Gli antichi Romani erano più ecologisti degli attuali romani. Ma anche degli attuali italiani, europei e dell’intera popolazione mondiale del XXI secolo. Lo sostengono un team di scienziati americani che ha analizzato le tecniche di costruzione dei tempi degli imperatori e si sono chiesti perché, dopo duemila anni, non solo il Colosseo ma anche acquedotti, porti ed altre costruzioni di quel tempo siano ancora in piedi, mentre quelle che costruiamo noi oggi dopo 50 anni hanno bisogno di manutenzione, altrimenti crollano.

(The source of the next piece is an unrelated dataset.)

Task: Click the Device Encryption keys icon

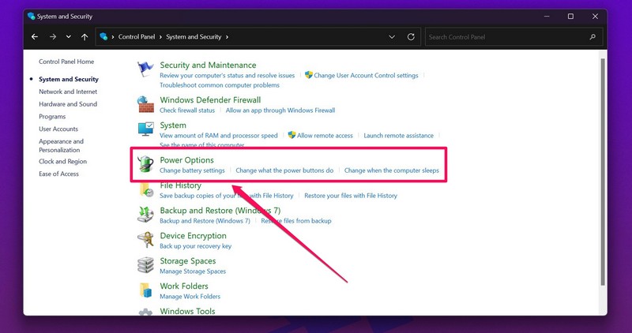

La risposta è stata fornita dai campioni rilevati nella baia di Pozzuoli dove un porto romano è ancora lì da chissà quanto tempo, ed è stata quella che tutti si aspettavano: il segreto è nei materiali utilizzati. Oggi il cemento armato è composto da acqua, sabbia, cemento e ghiaia, e non sarebbe nulla senza il supporto dell’acciaio. I Romani non avevano a disposizione l’acciaio, e così per costruire edifici imponenti come il Colosseo facevano ricorso alla roccia vulcanica, alla calce e ad altri tipi di minerali che venivano modellati con l’acqua e poi, una volta solidificati, non li gettavi più giù.
Spiega l’ingegnere Marie Jackson dell’Università della California a Berkley che ha condotto lo studio:
Rispetto a quello romano, il cemento di Portland, quello che usiamo comunemente da 200 anni, in queste condizioni non durerebbe più di mezzo secolo prima di iniziare a erodersi. Impiegare oggi quelle tecniche di costruzione è una sfida per tutta l’industria. Ma si avrebbe quindi poi accesso a un materiale più solido ed ecologico da produrre.
Già perché la sorpresa è stata proprio questa: oltre ad essere più solido, il materiale usato dai Romani era più ecologico. Non che all’epoca ci fosse una corrente ecologista, era dato per scontato il rispetto dell’ambiente, ma Jackson ha dimostrato che le lavorazioni con quei materiali emettevano il 7% di CO2 in meno nell’atmosfera rispetto a quello che faremmo noi oggi per le stesse costruzioni. Ritornare ai vecchi metodi di costruzione forse sarà difficile, ma sappiamo che se volessimo costruire in modo più solido e sostenibile, non ci sarà bisogno di realizzare tecnologie fantascientifiche. Basta guardarci alle spalle.